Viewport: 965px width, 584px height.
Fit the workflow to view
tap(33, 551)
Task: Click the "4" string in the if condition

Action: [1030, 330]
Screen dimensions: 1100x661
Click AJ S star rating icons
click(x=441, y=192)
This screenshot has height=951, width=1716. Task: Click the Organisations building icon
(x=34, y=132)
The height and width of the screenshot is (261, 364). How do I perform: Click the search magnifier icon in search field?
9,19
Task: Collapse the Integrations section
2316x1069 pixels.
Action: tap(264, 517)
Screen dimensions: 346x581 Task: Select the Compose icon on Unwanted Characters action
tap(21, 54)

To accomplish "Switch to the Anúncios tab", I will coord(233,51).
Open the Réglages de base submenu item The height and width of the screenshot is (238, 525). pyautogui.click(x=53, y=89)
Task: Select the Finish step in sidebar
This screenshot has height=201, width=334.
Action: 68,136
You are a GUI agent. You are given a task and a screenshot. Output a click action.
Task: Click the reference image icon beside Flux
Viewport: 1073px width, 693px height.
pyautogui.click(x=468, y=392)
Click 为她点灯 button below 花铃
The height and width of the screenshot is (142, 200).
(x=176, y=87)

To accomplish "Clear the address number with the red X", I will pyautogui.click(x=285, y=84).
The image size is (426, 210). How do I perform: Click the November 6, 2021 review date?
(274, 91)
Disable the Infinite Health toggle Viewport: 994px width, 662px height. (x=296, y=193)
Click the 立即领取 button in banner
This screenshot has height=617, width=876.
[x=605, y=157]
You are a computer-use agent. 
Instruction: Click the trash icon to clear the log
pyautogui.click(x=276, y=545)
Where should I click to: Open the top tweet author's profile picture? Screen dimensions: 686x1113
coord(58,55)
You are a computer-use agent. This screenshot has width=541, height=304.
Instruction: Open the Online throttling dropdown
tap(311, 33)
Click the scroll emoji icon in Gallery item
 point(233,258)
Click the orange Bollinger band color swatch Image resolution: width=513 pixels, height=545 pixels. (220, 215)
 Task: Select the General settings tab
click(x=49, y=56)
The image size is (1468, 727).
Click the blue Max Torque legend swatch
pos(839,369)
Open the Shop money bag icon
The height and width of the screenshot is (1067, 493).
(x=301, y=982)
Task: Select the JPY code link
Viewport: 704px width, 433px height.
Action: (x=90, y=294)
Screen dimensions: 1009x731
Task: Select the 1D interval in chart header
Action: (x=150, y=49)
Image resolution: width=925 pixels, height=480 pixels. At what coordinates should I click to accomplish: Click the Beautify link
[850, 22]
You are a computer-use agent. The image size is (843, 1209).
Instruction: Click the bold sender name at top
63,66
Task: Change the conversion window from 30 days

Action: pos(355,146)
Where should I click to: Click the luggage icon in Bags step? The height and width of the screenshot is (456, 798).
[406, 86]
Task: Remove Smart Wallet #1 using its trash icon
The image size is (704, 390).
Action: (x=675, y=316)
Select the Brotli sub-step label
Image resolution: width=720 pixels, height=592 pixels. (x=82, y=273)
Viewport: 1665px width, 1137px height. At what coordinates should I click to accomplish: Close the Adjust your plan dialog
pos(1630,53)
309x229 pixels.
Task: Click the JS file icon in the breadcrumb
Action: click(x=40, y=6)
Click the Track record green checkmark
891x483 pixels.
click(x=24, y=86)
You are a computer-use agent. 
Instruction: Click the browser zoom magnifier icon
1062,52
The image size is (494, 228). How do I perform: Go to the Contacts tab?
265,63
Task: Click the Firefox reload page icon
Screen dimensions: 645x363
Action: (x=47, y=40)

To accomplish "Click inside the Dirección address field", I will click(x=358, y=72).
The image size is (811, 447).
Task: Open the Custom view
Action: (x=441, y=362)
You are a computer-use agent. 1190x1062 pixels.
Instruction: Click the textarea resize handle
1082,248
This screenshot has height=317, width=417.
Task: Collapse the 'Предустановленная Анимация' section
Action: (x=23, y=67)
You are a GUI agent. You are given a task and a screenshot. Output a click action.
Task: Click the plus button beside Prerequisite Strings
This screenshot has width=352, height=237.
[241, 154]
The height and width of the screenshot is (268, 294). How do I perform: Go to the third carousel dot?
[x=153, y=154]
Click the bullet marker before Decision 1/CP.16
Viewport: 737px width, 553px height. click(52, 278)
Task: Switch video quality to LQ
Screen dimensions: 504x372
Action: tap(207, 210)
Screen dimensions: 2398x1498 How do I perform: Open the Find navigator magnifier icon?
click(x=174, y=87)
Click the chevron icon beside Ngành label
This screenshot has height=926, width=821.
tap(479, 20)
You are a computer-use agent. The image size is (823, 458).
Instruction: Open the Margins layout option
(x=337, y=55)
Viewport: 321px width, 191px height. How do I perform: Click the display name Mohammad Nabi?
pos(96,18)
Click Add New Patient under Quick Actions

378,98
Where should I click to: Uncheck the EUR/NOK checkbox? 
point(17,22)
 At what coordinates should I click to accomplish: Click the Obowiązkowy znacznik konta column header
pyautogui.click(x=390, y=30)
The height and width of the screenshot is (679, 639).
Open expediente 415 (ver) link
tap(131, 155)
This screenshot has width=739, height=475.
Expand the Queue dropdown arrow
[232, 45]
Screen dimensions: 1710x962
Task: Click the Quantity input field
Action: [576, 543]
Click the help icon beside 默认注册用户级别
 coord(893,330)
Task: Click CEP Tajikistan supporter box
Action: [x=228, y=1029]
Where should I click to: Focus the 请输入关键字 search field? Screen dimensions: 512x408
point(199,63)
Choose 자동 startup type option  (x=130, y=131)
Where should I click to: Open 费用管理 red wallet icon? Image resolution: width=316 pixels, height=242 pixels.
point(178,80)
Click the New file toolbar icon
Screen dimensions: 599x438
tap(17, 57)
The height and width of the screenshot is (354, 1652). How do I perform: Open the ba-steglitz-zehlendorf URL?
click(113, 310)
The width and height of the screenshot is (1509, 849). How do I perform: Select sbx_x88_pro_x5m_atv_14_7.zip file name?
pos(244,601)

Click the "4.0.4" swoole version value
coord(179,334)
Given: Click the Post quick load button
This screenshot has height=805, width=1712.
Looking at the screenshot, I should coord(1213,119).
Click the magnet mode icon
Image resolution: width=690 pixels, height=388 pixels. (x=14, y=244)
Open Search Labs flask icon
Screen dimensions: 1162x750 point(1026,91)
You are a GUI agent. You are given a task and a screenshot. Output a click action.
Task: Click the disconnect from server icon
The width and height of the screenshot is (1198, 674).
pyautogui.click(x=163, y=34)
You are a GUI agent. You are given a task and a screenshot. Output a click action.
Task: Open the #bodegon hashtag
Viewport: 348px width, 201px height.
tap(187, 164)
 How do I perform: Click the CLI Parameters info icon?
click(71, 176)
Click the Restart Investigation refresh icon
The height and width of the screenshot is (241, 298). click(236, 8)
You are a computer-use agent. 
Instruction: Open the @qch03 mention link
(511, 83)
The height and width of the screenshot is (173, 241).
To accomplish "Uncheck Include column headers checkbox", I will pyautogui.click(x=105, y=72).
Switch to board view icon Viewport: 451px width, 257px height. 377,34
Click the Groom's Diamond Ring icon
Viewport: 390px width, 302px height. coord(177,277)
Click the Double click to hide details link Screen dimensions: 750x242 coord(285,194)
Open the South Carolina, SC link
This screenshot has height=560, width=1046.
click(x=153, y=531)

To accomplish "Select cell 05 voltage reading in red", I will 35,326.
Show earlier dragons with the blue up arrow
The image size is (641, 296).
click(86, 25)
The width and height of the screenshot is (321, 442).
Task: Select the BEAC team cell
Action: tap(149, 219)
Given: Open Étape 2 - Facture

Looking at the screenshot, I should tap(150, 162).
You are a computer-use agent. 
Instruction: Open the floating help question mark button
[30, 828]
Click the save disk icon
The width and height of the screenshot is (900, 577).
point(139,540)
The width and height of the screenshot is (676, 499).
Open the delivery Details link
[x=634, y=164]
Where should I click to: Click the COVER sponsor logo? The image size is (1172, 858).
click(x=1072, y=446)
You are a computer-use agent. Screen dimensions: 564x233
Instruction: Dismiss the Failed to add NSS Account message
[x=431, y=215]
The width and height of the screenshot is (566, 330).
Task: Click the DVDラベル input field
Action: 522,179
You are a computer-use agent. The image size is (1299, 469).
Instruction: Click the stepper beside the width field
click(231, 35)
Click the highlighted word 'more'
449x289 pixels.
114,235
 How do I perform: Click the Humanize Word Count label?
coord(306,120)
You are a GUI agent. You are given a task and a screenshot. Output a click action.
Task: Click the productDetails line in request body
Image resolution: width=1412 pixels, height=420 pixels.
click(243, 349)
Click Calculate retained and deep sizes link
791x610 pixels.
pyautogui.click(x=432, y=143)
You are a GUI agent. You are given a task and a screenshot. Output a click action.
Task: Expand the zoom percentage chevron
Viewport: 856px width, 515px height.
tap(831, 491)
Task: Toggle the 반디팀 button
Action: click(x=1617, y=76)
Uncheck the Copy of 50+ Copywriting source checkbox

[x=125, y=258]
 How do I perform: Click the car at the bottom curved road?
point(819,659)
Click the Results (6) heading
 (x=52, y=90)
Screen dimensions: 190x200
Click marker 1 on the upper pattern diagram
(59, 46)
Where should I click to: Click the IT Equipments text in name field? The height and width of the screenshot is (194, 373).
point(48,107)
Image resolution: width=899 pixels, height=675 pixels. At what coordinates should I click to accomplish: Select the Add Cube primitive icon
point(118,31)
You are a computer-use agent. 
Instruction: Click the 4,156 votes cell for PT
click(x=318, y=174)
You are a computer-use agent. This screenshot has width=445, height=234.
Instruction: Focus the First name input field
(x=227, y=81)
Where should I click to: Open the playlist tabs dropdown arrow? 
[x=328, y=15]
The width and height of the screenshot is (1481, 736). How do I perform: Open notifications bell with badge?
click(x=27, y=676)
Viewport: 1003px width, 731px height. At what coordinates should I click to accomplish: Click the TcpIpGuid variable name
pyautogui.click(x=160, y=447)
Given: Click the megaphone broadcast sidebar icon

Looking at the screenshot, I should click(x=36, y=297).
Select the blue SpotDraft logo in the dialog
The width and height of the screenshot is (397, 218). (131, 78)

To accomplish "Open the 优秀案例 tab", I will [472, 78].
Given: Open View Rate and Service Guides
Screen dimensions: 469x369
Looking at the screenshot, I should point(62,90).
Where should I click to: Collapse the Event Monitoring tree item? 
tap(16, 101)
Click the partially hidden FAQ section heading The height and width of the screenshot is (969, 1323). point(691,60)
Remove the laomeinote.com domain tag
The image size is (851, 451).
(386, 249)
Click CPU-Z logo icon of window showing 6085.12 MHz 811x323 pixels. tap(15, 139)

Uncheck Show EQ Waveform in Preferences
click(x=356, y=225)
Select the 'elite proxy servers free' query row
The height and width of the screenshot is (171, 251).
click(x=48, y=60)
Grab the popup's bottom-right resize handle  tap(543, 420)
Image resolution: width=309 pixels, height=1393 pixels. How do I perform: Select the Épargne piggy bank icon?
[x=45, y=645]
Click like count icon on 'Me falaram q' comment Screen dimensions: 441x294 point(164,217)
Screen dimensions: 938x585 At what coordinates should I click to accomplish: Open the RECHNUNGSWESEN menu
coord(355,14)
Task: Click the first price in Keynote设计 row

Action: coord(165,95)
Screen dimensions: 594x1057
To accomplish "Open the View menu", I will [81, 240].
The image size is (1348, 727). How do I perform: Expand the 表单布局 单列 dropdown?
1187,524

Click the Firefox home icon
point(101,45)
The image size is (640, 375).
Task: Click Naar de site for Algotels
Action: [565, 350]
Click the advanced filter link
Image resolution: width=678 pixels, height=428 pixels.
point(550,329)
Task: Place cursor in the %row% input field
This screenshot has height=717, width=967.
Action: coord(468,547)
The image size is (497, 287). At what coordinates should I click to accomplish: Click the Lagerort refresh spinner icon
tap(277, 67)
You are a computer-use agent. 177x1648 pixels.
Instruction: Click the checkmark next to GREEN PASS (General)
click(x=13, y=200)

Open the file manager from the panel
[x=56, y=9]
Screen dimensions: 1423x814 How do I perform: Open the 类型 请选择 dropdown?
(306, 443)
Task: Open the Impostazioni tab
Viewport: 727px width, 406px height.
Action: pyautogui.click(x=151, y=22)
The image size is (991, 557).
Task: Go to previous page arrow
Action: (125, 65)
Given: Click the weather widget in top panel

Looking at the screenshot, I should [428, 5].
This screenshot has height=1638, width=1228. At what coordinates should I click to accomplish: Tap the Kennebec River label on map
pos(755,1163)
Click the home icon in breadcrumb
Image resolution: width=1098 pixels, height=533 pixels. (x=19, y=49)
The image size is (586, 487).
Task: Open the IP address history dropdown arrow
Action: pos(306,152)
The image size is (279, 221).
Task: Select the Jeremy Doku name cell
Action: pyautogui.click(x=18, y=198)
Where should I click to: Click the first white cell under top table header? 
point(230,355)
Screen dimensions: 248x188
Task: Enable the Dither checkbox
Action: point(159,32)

----------------

◆ WRITTEN TASK ◆
Pick out every line in the records above that contains the string "column" and copy each of those lines.

◆ THE RESULT ◆
 At what coordinates should I click to accomplish: Click the Obowiązkowy znacznik konta column header
To accomplish "Uncheck Include column headers checkbox", I will pyautogui.click(x=105, y=72).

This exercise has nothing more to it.